Por Carlos Valdés Martín
Casi siempre los
ciclistas somos buenas personas —o si se prefiere tomar distancia, son—, tan
decentes y bienintencionadas que evitamos presumir tal bondad para no acusarnos
de engreimiento. Tomando más perspectiva, el ciclista no pedalea por penuria ni
por ventaja financiera, sino por una especie de apostolado momentáneo. Por esta
afirmación no supongamos que falta placer al moverse impulsado por las piernas,
sino que predomina el aspecto heroico sobre el gozoso: tenaces para soportar la
lluvia repentina, estoicos ante el cerrón del camionero barbárico o la molestia
del perro callejero despistado. ¡Ah, esos canes que confunden al dúo
humano-mecánico con algún alce vagabundo, al cual cazaba su ancestro el lobo!
Montados en frágiles
ruedas, los apóstoles ciclistas viajan a un tris de convertirse en mártires, lo
cual elogiamos según la antigua usanza; sí, alabanza al estilo de curas pueblerinos,
que nos soplaban todos los santos en la preparación de la Confirmación y leían
pasajes bíblicos en un latín a veces mal
pronunciado, pero no escribimos aquí para criticar.
De alguna manera sí, los
ciclistas lo hacen porque buscan beneficiar al ecosistema, a su salud, al
futuro sustentable… en pocas palabras quisieran salvarnos y detener la
apocalipsis con la tracción muscular.
Siendo tan beatíficos,
los ciclistas merecen elogios con ambrosía en el regazo celestial; los fines de
semana para reconfortar la autoridad urbana acordona grandes avenidas y,
entonces sí, sucede una especie de milagro citadino. Durante las jornadas
laborales la Gran Urbe se colma de automotores y hasta de paquidérmicos
camiones, que con sus estampidas y moles disuaden el desplazamiento ciclista,
en cambio en los días feriados una multitud enorme de ciclistas acude a usar las
avenidas. En los días de trabajo los pedalistas son escasos cual golondrinas
sin verano; contrastan los fines de semana cuando disfrutamos de un populoso
paseo familiar: ni la multiplicación de los panes la imaginamos tan generosa.

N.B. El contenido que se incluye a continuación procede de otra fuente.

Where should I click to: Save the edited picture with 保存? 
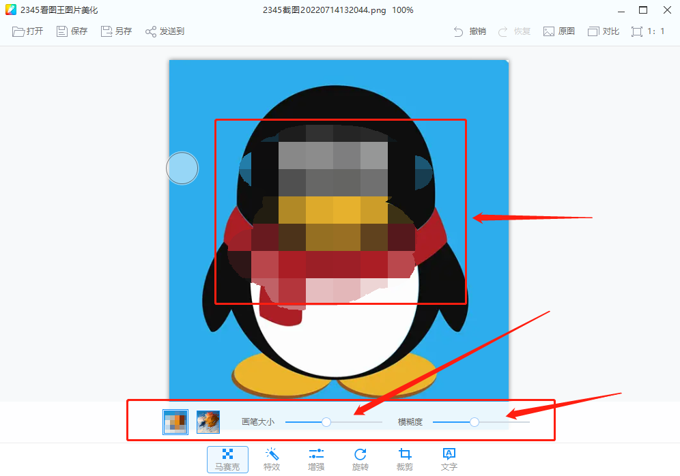[x=71, y=31]

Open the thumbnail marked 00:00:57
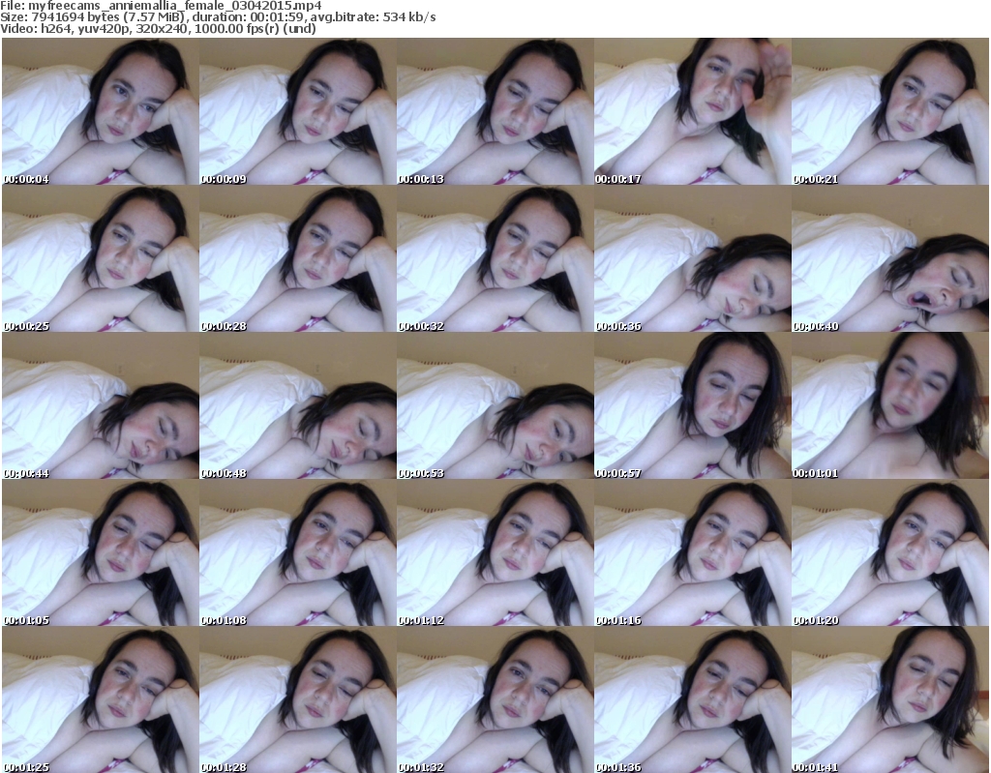click(x=691, y=406)
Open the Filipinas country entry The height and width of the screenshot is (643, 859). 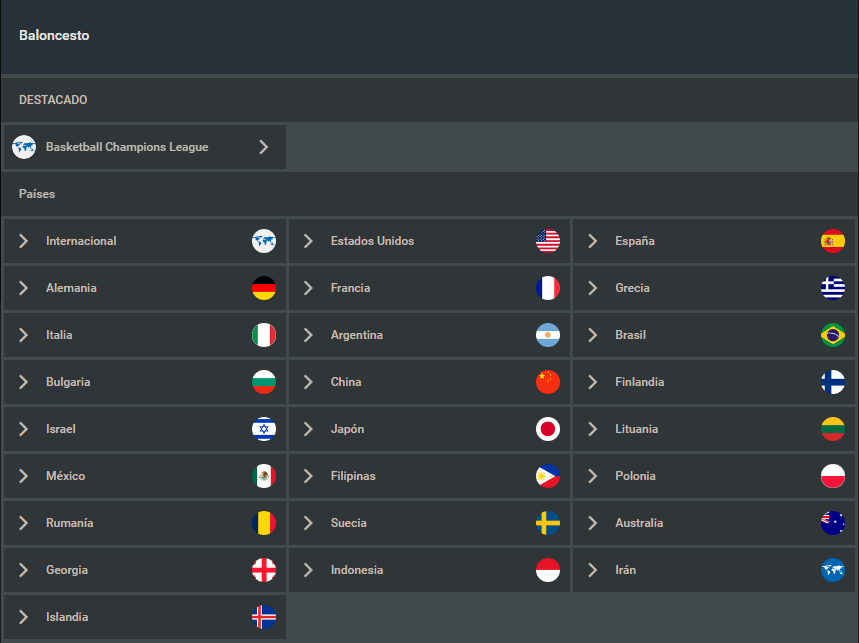353,476
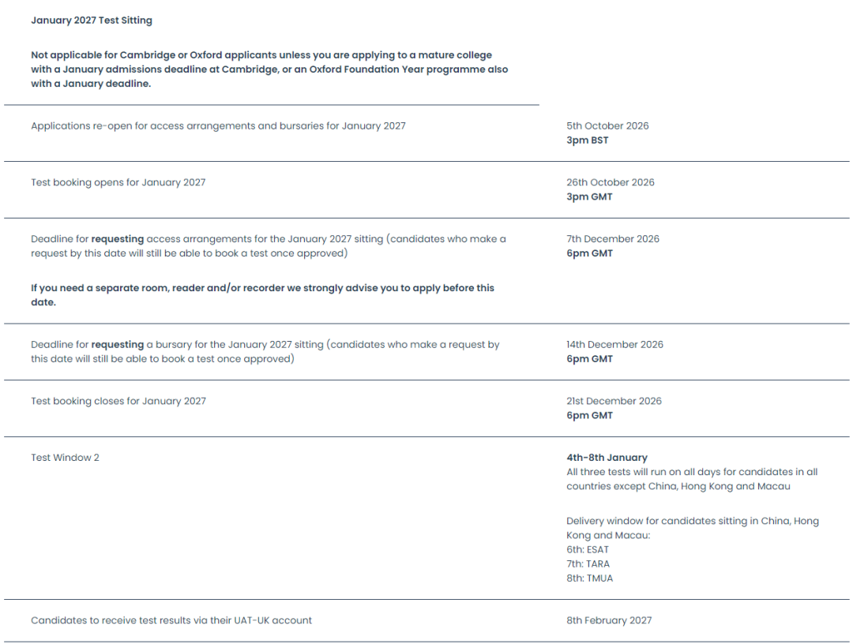Click the 6th: ESAT line
Screen dimensions: 853x644
(588, 550)
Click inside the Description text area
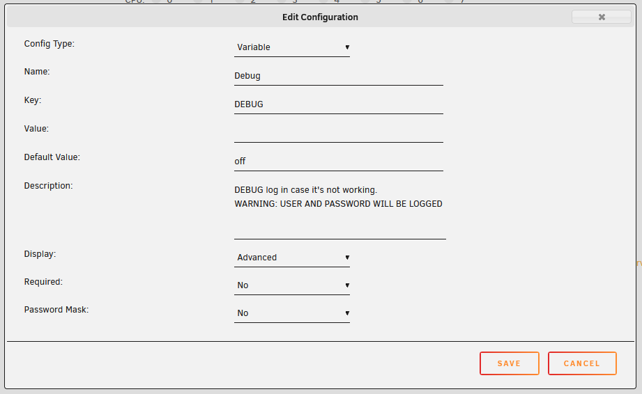Screen dimensions: 642x394 click(x=340, y=210)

De pronto son miles que se esfuerzan por no contaminar y brindarse salud a
fuerza de pedaleo.
Da gusto pasear durante el llamado ciclotón y me incluyo entre los ocasionales que se dan una grata
vuelta, cuando disfrutamos un baño de cordialidad vecinal. Da gusto mirar la
variedad de extrañas bicicletas que abarrotan tales eventos: con ruedas
diminutas o gigantes; los infantiles triciclos surgen de los colores más
variados, con los adornos más extraños, acompañados por mascotas; deportistas
con ropa como de viaje espacial, o también reuniendo familias y amistades. Es
una delicia esa reunión masiva de ciclistas bien dispuestos a lo lúdico, cuando
las calles se ajustan a nuestros angostos presupuesto y perímetro de
habilidades.
Por eso debemos elogiarlos
—sin prisa y con pausa— hasta que se convenzan y acepten que sus intenciones
son angelicales. Recordamos que a las “intenciones” se les adhiere el dicho
sobre el empedrar el camino del Infierno, aunque con dulzura fantaseamos que ese
infernal camino adoptará una ciclovía angosta en su diseño. En estos días de
mixturas y sorpresas, suponemos que un Averno con acceso para ciclistas no habría
de ser tan malo.
Las ciclovías
entretejidas con los caóticos senderos de las megalópolis no compensan las injusticias,
pues cuando recorro las ciudades del planeta (claro, lo hago por Internet) para
admirar las antiguas estatuas de bronce encuentro civiles y militares a pie o
sobre caballos[1]. Tremenda
revelación: abundan estatuas con los ademanes teatrales sobre los pedestales
públicos, aunque ya sabemos cuál es el vehículo ausente. He buscado por plazas
y bulevares, pero todavía no descubro adalides acompañados por gentiles
bicicletas. Que los caballos monopolicen el sitio privilegiado junto a los
padres de la patria, sigue desconcertando a mi ánimo proclive hacia los
vehículos de ruedas que no contaminan.
[1]
Las excepciones son irrelevantes, alguna figura anónima o multitudes mirando al
prócer; pero el sitio de compañía pertenece al caballo, sin competencia alguna.